:: Fragmento para revisión ::
+--

Otro hecho aleccionador vino dado por la circulación de rumores. En la mayoría de libros de estilo de los medios de comunicación solventes se suele recordar que las informaciones deben ser verificadas y que un rumor, sin más, jamás debe ser elevado a la categoría de noticia. Pero hay situaciones en que la extensión de un rumor es tal que se hace difícil silenciarlo, aunque solo sea para informar solventemente de que puede tratarse de una patraña.

Al día siguiente de las elecciones comenzó a circular profusamente por internet una nota según la cual el gobierno de Aznar había intentado dar una suerte de «golpe de Estado» (sic) instando a la Junta Electoral a un aplazamiento de las elecciones, amparándose en el clima perturbador a que habían conducido las manifestaciones de protesta promovidas ante sus sedes. En realidad, la versión más difundida del falaz documento hablaba de la solicitud de que fuera declarado el estado de excepción, término que la habladuría internáutica convirtió rápidamente en un incruento golpe de Estado.

El director de cine Pedro Almodóvar presentaba aquel día su última película y, aparte de suspender alguno de los actos previstos con tal motivo, por causa del duelo por las víctimas del atentado, en la rueda de prensa que dio explicó, ni corto ni perezoso, que acababa de conocer esa información a través de internet (frivolidad de la que se disculparía unos días más tarde). La mayor parte de los medios de comunicación se guardaron de publicar el asunto, que les llegaba sin contrastación alguna. Pero algunos no pudieron sustraerse a su difusión, aunque solo fuera como una gracia del afamado cineasta.

+--

:: Información proporcionada ::
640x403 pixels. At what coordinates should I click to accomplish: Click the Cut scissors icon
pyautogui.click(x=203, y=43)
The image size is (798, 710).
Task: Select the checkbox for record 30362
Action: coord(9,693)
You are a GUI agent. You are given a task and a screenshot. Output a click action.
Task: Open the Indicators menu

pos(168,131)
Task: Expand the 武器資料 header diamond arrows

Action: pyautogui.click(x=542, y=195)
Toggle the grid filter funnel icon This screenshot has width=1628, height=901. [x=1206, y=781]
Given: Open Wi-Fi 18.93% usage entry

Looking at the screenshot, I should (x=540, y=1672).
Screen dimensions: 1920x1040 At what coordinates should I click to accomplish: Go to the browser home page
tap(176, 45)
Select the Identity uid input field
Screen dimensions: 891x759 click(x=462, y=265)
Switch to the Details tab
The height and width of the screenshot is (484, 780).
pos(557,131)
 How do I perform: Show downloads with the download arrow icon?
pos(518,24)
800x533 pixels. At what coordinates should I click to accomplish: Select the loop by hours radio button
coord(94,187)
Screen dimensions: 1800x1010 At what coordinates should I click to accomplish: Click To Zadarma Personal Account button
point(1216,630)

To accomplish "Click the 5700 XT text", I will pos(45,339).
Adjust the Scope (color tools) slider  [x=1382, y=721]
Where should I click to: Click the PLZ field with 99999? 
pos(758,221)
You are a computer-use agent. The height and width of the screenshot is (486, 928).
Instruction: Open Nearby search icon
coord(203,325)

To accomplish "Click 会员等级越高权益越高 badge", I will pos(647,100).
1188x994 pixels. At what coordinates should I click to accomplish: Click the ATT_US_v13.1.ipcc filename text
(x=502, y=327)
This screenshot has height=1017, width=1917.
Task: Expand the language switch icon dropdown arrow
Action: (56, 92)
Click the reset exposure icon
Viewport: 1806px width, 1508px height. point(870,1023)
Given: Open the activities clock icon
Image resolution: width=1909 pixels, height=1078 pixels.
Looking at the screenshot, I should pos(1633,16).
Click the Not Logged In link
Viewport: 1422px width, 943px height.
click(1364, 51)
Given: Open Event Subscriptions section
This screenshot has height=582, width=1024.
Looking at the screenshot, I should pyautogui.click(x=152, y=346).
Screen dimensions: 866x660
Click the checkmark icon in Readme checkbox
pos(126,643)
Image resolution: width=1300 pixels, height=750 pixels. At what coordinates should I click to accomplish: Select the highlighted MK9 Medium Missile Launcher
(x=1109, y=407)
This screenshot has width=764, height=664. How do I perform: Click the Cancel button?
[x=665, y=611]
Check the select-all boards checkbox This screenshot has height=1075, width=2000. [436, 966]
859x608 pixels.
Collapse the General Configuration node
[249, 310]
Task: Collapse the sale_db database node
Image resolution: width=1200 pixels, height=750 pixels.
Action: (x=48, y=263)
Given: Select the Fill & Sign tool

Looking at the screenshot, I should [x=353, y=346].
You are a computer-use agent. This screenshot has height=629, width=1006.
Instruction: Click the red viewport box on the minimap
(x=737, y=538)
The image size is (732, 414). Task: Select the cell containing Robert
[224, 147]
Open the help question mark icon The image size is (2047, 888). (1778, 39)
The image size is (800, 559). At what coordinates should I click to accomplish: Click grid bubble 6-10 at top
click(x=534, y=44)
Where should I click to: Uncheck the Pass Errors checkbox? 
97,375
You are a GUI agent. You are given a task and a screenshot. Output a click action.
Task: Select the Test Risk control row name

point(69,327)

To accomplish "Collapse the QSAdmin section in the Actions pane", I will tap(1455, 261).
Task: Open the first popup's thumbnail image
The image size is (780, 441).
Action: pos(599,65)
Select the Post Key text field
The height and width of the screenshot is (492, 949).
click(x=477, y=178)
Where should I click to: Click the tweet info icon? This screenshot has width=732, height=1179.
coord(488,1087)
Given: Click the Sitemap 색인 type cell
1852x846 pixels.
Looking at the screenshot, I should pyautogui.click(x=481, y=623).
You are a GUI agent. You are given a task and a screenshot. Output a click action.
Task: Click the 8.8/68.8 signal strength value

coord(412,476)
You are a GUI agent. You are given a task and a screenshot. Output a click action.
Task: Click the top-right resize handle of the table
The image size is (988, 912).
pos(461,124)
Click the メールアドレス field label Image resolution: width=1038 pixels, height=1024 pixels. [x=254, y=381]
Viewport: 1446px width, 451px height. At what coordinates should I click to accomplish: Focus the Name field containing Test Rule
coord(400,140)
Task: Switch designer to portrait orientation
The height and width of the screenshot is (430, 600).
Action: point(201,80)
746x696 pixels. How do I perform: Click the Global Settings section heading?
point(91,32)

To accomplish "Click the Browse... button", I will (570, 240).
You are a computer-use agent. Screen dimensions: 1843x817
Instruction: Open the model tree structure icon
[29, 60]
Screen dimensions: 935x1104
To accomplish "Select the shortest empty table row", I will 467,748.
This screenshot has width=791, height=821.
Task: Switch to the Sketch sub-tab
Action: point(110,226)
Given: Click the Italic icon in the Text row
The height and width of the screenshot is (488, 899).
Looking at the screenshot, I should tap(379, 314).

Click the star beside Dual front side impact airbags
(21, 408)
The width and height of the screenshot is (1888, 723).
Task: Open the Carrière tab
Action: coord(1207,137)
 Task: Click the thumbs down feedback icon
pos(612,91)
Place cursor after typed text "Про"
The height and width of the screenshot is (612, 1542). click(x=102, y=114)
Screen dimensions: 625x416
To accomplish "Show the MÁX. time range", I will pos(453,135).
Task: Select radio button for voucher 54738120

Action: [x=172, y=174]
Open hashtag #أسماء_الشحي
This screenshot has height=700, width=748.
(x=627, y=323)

+--

:: Uso de la información ::
- 1) Indique si cada afirmación concuerda con el fragmento sobre la circulación de rumores, respondiendo sí o no y citando literalmente las palabras del texto que lo deciden: (a) la nota empezó a difundirse por internet al día siguiente de las elecciones; (b) la mayoría de los medios de comunicación publicó el asunto; (c) Almodóvar pidió disculpas por su comentario unos días después.
- 2) Según el fragmento sobre la circulación de rumores, ¿qué solicitud mencionaba en realidad la versión más difundida del documento falaz?
- 3) Prosiga el fragmento sobre la circulación de rumores a partir del punto en que termina.
El material no interviene en absoluto en lo que aquí se plantea.

:: Resultados por tarea ::
- 1)
(a) Sí: «Al día siguiente de las elecciones comenzó a circular profusamente por internet una nota».
(b) No: «La mayor parte de los medios de comunicación se guardaron de publicar el asunto».
(c) Sí: «frivolidad de la que se disculparía unos días más tarde».

- 2) La solicitud de que fuera declarado el estado de excepción.

- 3)
¿Qué medios reales hay para conseguir una auténtica calidad de la información? ¿Cómo detener las falsedades en el mundo multimediático e instantáneo en que vivimos? ¿De qué sirve hablar de las bondades de la autorregulación, cuando los agentes de la mentira desbordan la capacidad de los informadores honestos? Ahí quedan esas preguntas.

Y «last but not least», hay un asunto que tal vez pueda parecer menor a algunos, pero que cobra día a día una particular importancia: el uso del lenguaje. De un tiempo a esta parte, está muy en boga hablar de la necesidad de usar un lenguaje políticamente correcto. No se puede hacer otra cosa que apuntarse entusiásticamente a ese desideratum, si con ello se contribuye a promover un periodismo de mayor cualidad. Otra cosa, que ahora pasaremos por alto, es temer que unas extremas precauciones para conseguir esa corrección puedan acabar por generar una producción periodística incolora, inodora e insípida, y que se acabe matando el genio comunicativo que debe tener, también, el buen periodismo.

No es necesario ser un gran experto en filosofía del lenguaje para entender que las palabras muchas veces no son neutrales. Existen algunos estudios que han denunciado cómo puede llegar a ser de tendencioso, o como mínimo eufemístico, el uso de términos «comunidad internacional», «fuego amigo» o «daños colaterales» puestos en liza en las últimas grandes conflagraciones. Pues bien, en la crisis española de esos días de marzo hubo también ejemplos de usos equivocados o peligrosos de ciertos términos.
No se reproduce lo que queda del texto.